Also the ENTSO-E document of 26 October 2023 „Legislative proposal for a Regulation to improve the Union’s electricity market design, ENTSO-E assessment - trilogues” supported the European Parliament’s proposal requesting the European Commission to assess the implications of introducing capacity mechanisms as a structural element of the electricity market (Article 69(5)). The ENTSO-E called, moreover, for the European Parliament to align with the Council text in deleting the "temporary" nature of capacity mechanisms in Article 21(7) and 22(1)(a).
Cross-border participation in capacity mechanisms
According to the recast Electricity Market Regulation (Article 26) mechanisms other than strategic reserves and where technically feasible, strategic reserves, must be open to direct cross-border participation of capacity providers located in another EU Member State.
In this regard the ACER adopted on 22 December 2020 the Decision No 36/2020 concerning the respective technical specifications (Annex I to the Decision).
It is noteworthy, the said Annex I specifies in particular:
- common rules for identifying foreign capacity eligible for cross-border participation in capacity markets (Articles 26 - 28);
- terms of operation of the registry set up by the ENTSO-E to evidence such capacity providers (Articles 21 - 25).
Practical information on participation in and development of cross border capacity mechanisms can be found in the ACER document of October 2022 (Security of EU electricity supply in 2021: ACER Report on Member States approaches to assess and ensure adequacy) According to ACER such participation is currently limited, yet some progress can be observed. Market-wide capacity mechanisms in Belgium, France, Ireland, Italy and Poland have relevant provisions in place, however, implementation varies.
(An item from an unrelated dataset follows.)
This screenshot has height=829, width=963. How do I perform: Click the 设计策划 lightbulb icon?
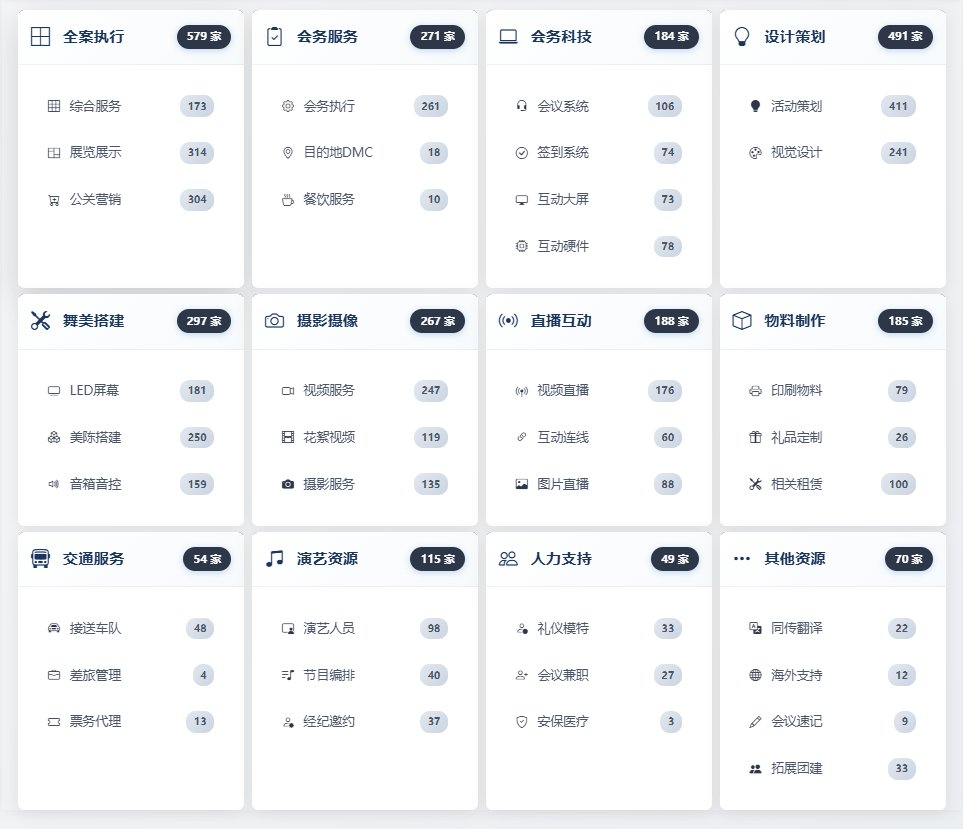pos(742,37)
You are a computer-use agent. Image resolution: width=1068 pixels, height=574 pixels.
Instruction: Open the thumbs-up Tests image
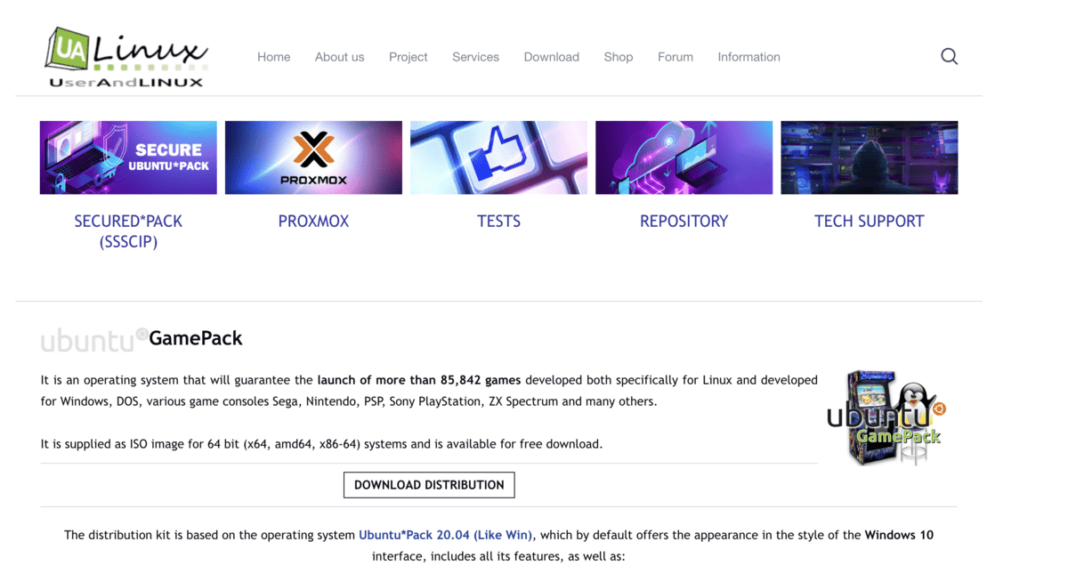pos(498,157)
In the Belgian capacity mechanism, foreign capacity can currently participate only in the T-1 auction (T refers to the delivery year; T-4 refers to auctions held four years prior to the delivery year), with the exception of foreign capacity directly connected to the Belgian network that can participate in the T-4 auction as well. No foreign capacity participated in the first T-4 auction held in October 2021. The French capacity mechanism still relies on temporary provisions that enable interconnectors to participate by directly selling the certificates provided by their interconnection's capacity. Foreign capacity was awarded contracts in the Italian capacity mechanism auctions held in 2019.
Obligations and requirements are less stringent for foreign providers compared to domestic ones. For example, the former only have financial obligations while the latter have to prove physical availability by participating in the electricity market. Foreign capacity was contracted for the first time in the T-5 auction of the Polish capacity mechanism held in December 2021. Finally, while the Irish capacity mechanism is currently de-facto exempted from the relevant provisions due to the lack of interconnection with the EU, interconnectors with Great Britain already participate in the capacity mechanism auctions.
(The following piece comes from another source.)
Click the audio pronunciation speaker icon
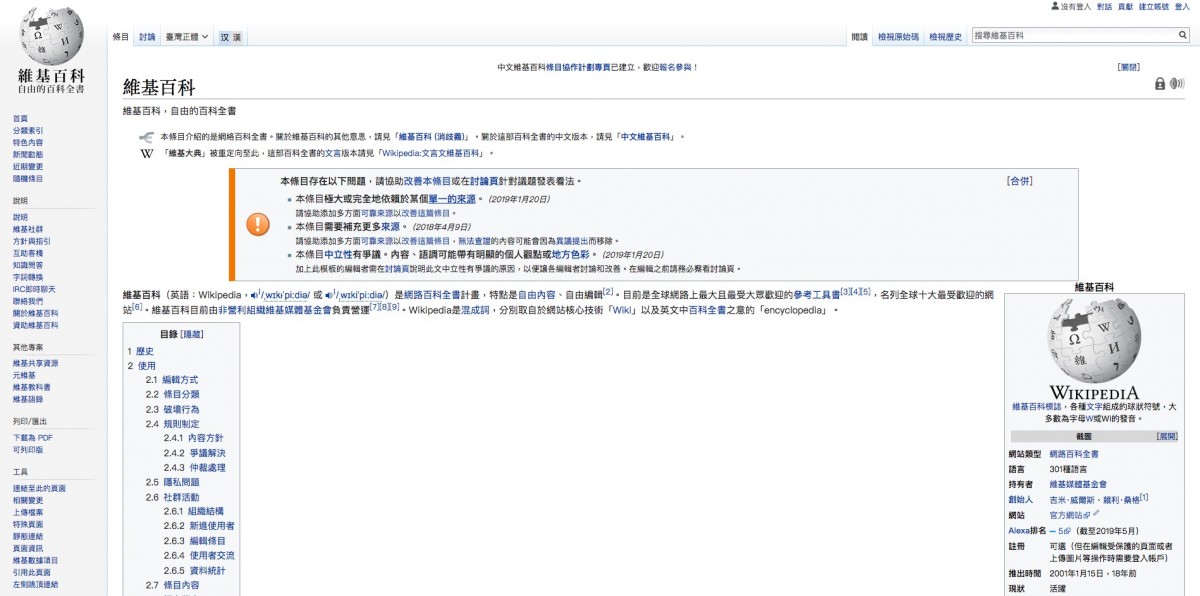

For strategic reserves, the regulatory framework stipulates that cross-border participation is mandatory only if technically feasible (Article 26(1) of the Electricity Regulation). None of the strategic reserve schemes in place allow for it at the moment.
To enable cross-border participation, relevant TSOs (and/or capacity mechanism operators if different from TSOs) need to establish effective cooperation between them via bilateral agreements. So far, only the Polish TSO has signed such agreements with its Czech, Lithuanian and Swedish counterparts, while the agreement with the neighbouring German TSO is being finalised. The French TSO is also reportedly in discussions with the Belgian TSO. So far, foreign capacity in the Italian capacity mechanism has solely financial obligations, hence there was no actual need for further agreements between the Italian and the neighbouring TSOs.
Pursuant to Article 26(7) of the Electricity Regulation, regional coordination centres (RCCs) are responsible for calculating the maximum entry capacity available for the participation of foreign capacity providers in a given capacity mechanism and issue a recommendation to the relevant TSOs. The RCC calculation must be consistent with the European Resource Adequacy (ERA) methodology and for this, ENTSO-E must provide the necessary input data used in ERA to the RCCs. The above provisions can only apply once the RCCs are fully operational and ERA results are available. So far, the TSOs have used their own methodologies in order to calculate the relevant maximum entry capacity.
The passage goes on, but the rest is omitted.